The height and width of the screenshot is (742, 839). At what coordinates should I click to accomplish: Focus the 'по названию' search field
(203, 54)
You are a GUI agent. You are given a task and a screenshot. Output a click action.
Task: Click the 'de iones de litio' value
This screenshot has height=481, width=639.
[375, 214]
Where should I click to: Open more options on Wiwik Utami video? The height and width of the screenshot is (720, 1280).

- What to produce -
An exact copy of every record is needed, so retype them all.

- Reply -
The height and width of the screenshot is (742, 839). At what coordinates should I click to accomplish: Focus the 'по названию' search field
(203, 54)
You are a GUI agent. You are given a task and a screenshot. Output a click action.
Task: Click the 'de iones de litio' value
This screenshot has height=481, width=639.
[375, 214]
Where should I click to: Open more options on Wiwik Utami video? The height and width of the screenshot is (720, 1280).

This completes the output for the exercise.